Trecho do documento.

* * * * *

A tragédia Hipólito é recriada modernamente por Jean-Baptiste Racine, dramaturgo francês do século XVIII que, no processo de reelaboração do mito, retira a intervenção dos deuses e, com isso, confere maior verossimilhança ao enredo. Racine, ao falar de sua obra, afirma:

Eis aqui novamente uma tragédia cujo tema foi tirado de Eurípedes. Apesar de eu haver seguido uma rota um pouco diferente da percorrida por aquele autor para o desenrolar da ação, não me abstive de enriquecer minha peça com tudo que me pareceu mais notável na dele. Ainda que eu lhe devesse apenas a idéia da personagem de Fedra, poderia lhe dizer que lhe devo o que talvez eu tenha posto de mais razoável no teatro. (RACINE apud EURÍPEDES, 1991, p. 86)

Racine dota a sua Fedra de mais tensão psicológica, pois, segundo ele, na peça, a protagonista assume todas as características necessárias para a conformação aos pressupostos aristotélicos do herói trágico e à demonstração do processo catártico. No prefácio de sua versão, afirma que “Fedra não é nem totalmente culpada, nem totalmente inocente. Ela se envolveu pela cólera dos deuses, em uma paixão ilegítima, de que ela é a primeira a horrorizar-se” (RACINE apud EURÍPEDES, 1991, p.86).

* * * * *

Informações fornecidas.
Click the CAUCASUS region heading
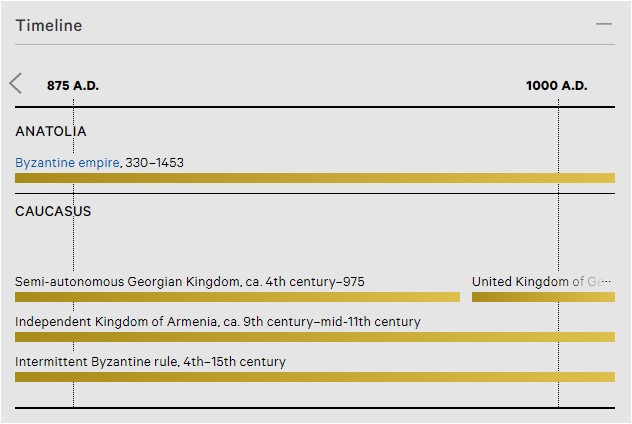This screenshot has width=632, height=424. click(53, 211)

* * * * *

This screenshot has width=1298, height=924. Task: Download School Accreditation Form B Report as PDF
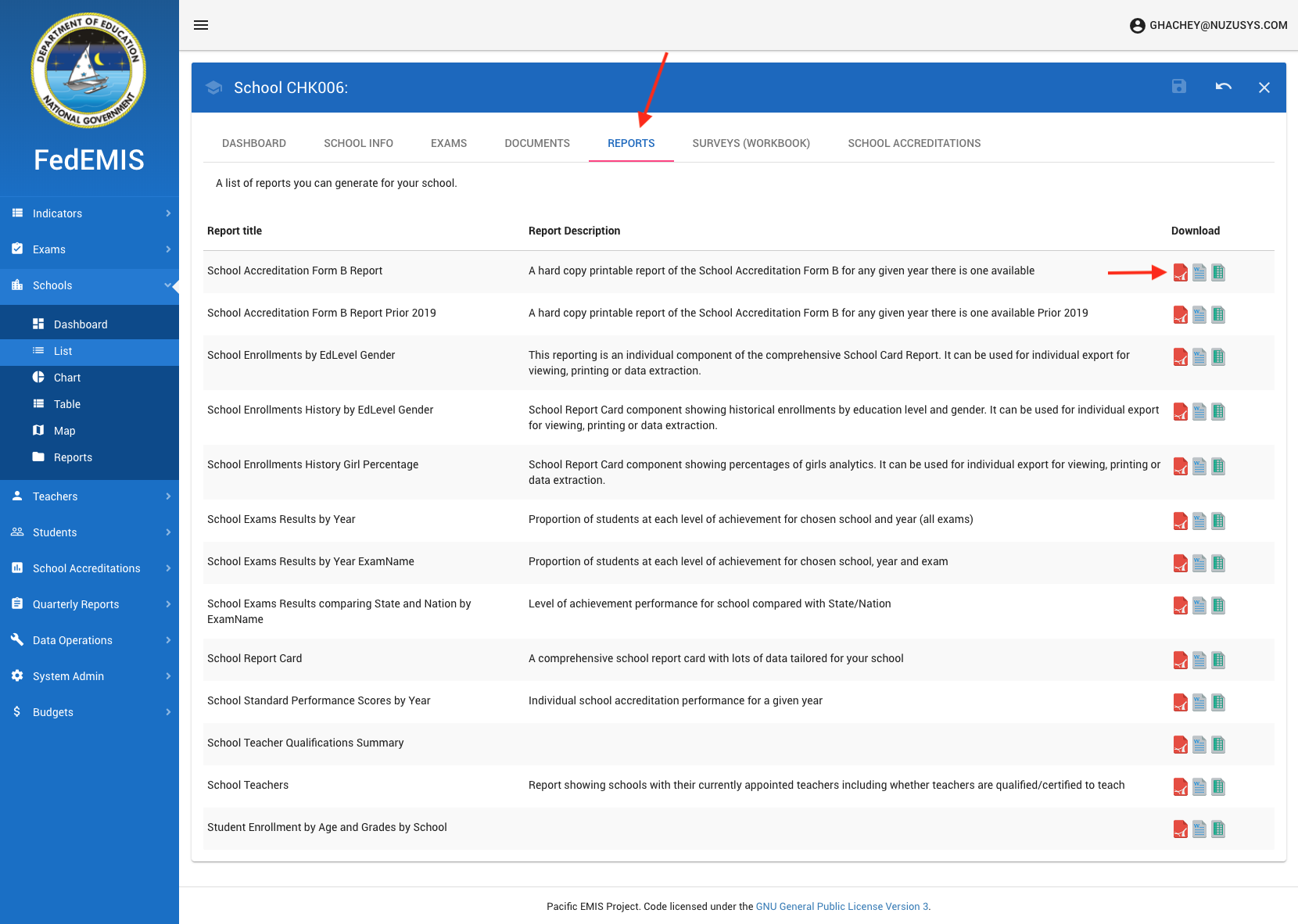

* * * * *

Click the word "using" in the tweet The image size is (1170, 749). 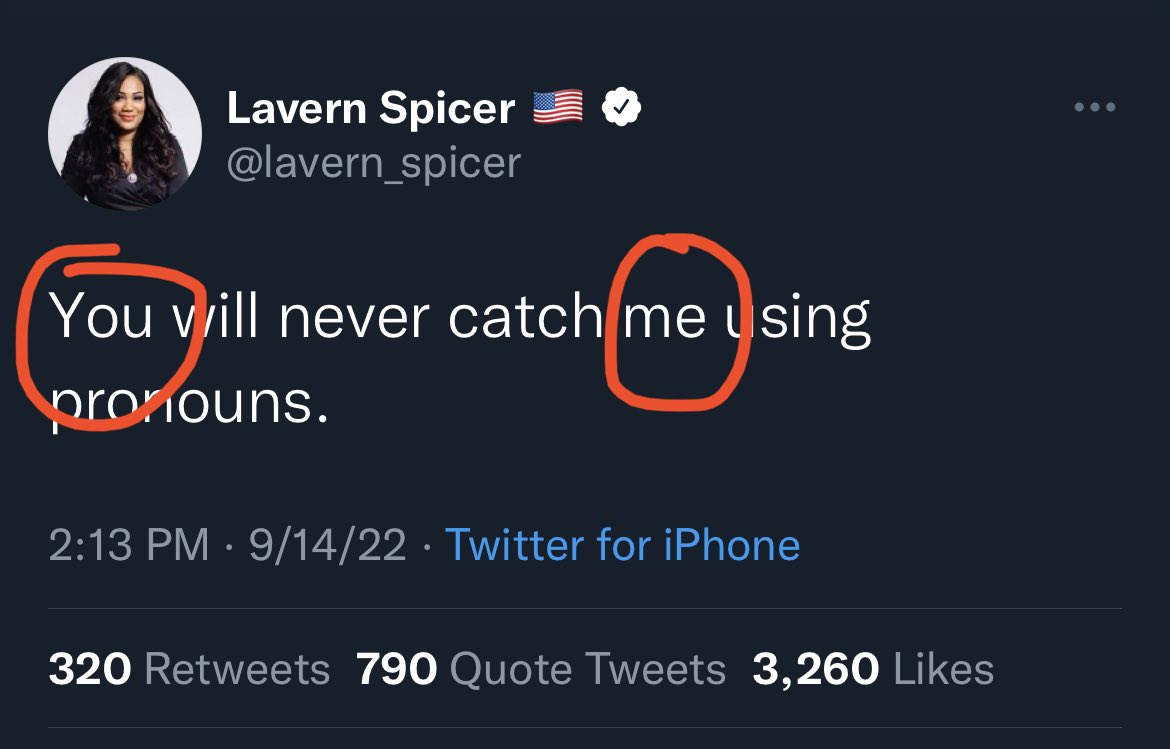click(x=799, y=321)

* * * * *

Orientações.
- 1) Responda às perguntas a seguir com base no trecho sobre a Fedra de Racine.
(a) O que Racine retira ao reelaborar o mito?
(b) De qual autor Racine diz ter tirado o tema da tragédia?
(c) Segundo o prefácio citado, o que envolveu Fedra em uma paixão ilegítima?
- 2) Indique se cada afirmação concorda com o trecho sobre a Fedra de Racine. Responda sim ou não e cite as palavras do trecho que decidem a questão.
(a) Racine declara ter seguido a mesma rota de Eurípedes no desenrolar da ação.
(b) No prefácio, Fedra é apresentada como totalmente culpada.
(c) Racine confere à sua Fedra mais tensão psicológica.
- 3) Transcreva fielmente a parte do trecho sobre a Fedra de Racine que começa nas palavras "Racine dota a" e termina depois de "EURÍPEDES, 1991, p.86).".
Os registros não têm nenhuma relação com o trecho sobre a Fedra de Racine.

Respostas completas.
- 1)
(a) Racine retira a intervenção dos deuses.
(b) Racine diz ter tirado o tema de Eurípedes.
(c) Fedra se envolveu nessa paixão pela cólera dos deuses.

- 2)
(a) Não: "Apesar de eu haver seguido uma rota um pouco diferente da percorrida por aquele autor para o desenrolar da ação".
(b) Não: "Fedra não é nem totalmente culpada, nem totalmente inocente".
(c) Sim: "Racine dota a sua Fedra de mais tensão psicológica".

- 3)
Racine dota a sua Fedra de mais tensão psicológica, pois, segundo ele, na peça, a protagonista assume todas as características necessárias para a conformação aos pressupostos aristotélicos do herói trágico e à demonstração do processo catártico. No prefácio de sua versão, afirma que “Fedra não é nem totalmente culpada, nem totalmente inocente. Ela se envolveu pela cólera dos deuses, em uma paixão ilegítima, de que ela é a primeira a horrorizar-se” (RACINE apud EURÍPEDES, 1991, p.86).